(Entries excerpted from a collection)
★ ★ ★
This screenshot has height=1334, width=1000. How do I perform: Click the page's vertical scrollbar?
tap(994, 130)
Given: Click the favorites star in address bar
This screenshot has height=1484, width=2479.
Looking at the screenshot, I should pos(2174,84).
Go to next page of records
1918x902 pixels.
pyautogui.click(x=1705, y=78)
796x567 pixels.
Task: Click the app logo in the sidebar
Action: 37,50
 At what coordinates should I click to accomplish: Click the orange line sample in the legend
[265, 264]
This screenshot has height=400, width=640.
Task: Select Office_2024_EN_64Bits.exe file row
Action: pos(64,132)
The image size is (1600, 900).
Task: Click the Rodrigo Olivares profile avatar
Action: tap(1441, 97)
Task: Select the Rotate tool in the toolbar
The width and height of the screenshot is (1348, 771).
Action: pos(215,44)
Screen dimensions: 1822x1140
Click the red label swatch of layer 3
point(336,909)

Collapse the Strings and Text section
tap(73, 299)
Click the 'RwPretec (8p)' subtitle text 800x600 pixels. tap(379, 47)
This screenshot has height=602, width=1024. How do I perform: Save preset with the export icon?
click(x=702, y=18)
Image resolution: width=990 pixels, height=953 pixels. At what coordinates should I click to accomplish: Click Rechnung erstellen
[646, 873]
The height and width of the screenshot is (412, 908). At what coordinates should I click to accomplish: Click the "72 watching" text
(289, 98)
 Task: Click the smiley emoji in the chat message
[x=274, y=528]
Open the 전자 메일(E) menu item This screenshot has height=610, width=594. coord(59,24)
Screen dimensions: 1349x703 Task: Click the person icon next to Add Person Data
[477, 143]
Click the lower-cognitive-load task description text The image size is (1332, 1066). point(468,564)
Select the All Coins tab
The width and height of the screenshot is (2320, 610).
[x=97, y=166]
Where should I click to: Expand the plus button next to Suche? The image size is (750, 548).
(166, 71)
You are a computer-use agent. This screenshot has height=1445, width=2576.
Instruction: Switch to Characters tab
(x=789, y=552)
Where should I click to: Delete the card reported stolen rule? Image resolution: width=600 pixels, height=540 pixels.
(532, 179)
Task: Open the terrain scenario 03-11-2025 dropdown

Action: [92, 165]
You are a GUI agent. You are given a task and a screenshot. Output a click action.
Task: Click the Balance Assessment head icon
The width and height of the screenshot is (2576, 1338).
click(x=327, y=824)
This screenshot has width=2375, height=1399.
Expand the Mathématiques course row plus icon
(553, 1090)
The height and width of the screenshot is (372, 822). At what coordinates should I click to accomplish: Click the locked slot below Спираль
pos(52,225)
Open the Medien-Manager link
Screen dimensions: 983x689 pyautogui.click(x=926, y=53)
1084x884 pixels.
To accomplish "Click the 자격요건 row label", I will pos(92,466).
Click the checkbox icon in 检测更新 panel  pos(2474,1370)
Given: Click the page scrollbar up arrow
★ ★ ★
Reproduce every entry above word for word, keeping the original order and line breaks.

## Complete response:
This screenshot has height=1334, width=1000. How do I perform: Click the page's vertical scrollbar?
tap(994, 130)
Given: Click the favorites star in address bar
This screenshot has height=1484, width=2479.
Looking at the screenshot, I should pos(2174,84).
Go to next page of records
1918x902 pixels.
pyautogui.click(x=1705, y=78)
796x567 pixels.
Task: Click the app logo in the sidebar
Action: 37,50
 At what coordinates should I click to accomplish: Click the orange line sample in the legend
[265, 264]
This screenshot has height=400, width=640.
Task: Select Office_2024_EN_64Bits.exe file row
Action: pos(64,132)
The image size is (1600, 900).
Task: Click the Rodrigo Olivares profile avatar
Action: tap(1441, 97)
Task: Select the Rotate tool in the toolbar
The width and height of the screenshot is (1348, 771).
Action: pos(215,44)
Screen dimensions: 1822x1140
Click the red label swatch of layer 3
point(336,909)

Collapse the Strings and Text section
tap(73, 299)
Click the 'RwPretec (8p)' subtitle text 800x600 pixels. tap(379, 47)
This screenshot has height=602, width=1024. How do I perform: Save preset with the export icon?
click(x=702, y=18)
Image resolution: width=990 pixels, height=953 pixels. At what coordinates should I click to accomplish: Click Rechnung erstellen
[646, 873]
The height and width of the screenshot is (412, 908). At what coordinates should I click to accomplish: Click the "72 watching" text
(289, 98)
 Task: Click the smiley emoji in the chat message
[x=274, y=528]
Open the 전자 메일(E) menu item This screenshot has height=610, width=594. coord(59,24)
Screen dimensions: 1349x703 Task: Click the person icon next to Add Person Data
[477, 143]
Click the lower-cognitive-load task description text The image size is (1332, 1066). point(468,564)
Select the All Coins tab
The width and height of the screenshot is (2320, 610).
[x=97, y=166]
Where should I click to: Expand the plus button next to Suche? The image size is (750, 548).
(166, 71)
You are a computer-use agent. This screenshot has height=1445, width=2576.
Instruction: Switch to Characters tab
(x=789, y=552)
Where should I click to: Delete the card reported stolen rule? Image resolution: width=600 pixels, height=540 pixels.
(532, 179)
Task: Open the terrain scenario 03-11-2025 dropdown

Action: [92, 165]
You are a GUI agent. You are given a task and a screenshot. Output a click action.
Task: Click the Balance Assessment head icon
The width and height of the screenshot is (2576, 1338).
click(x=327, y=824)
This screenshot has width=2375, height=1399.
Expand the Mathématiques course row plus icon
(553, 1090)
The height and width of the screenshot is (372, 822). At what coordinates should I click to accomplish: Click the locked slot below Спираль
pos(52,225)
Open the Medien-Manager link
Screen dimensions: 983x689 pyautogui.click(x=926, y=53)
1084x884 pixels.
To accomplish "Click the 자격요건 row label", I will pos(92,466).
Click the checkbox icon in 检测更新 panel  pos(2474,1370)
Given: Click the page scrollbar up arrow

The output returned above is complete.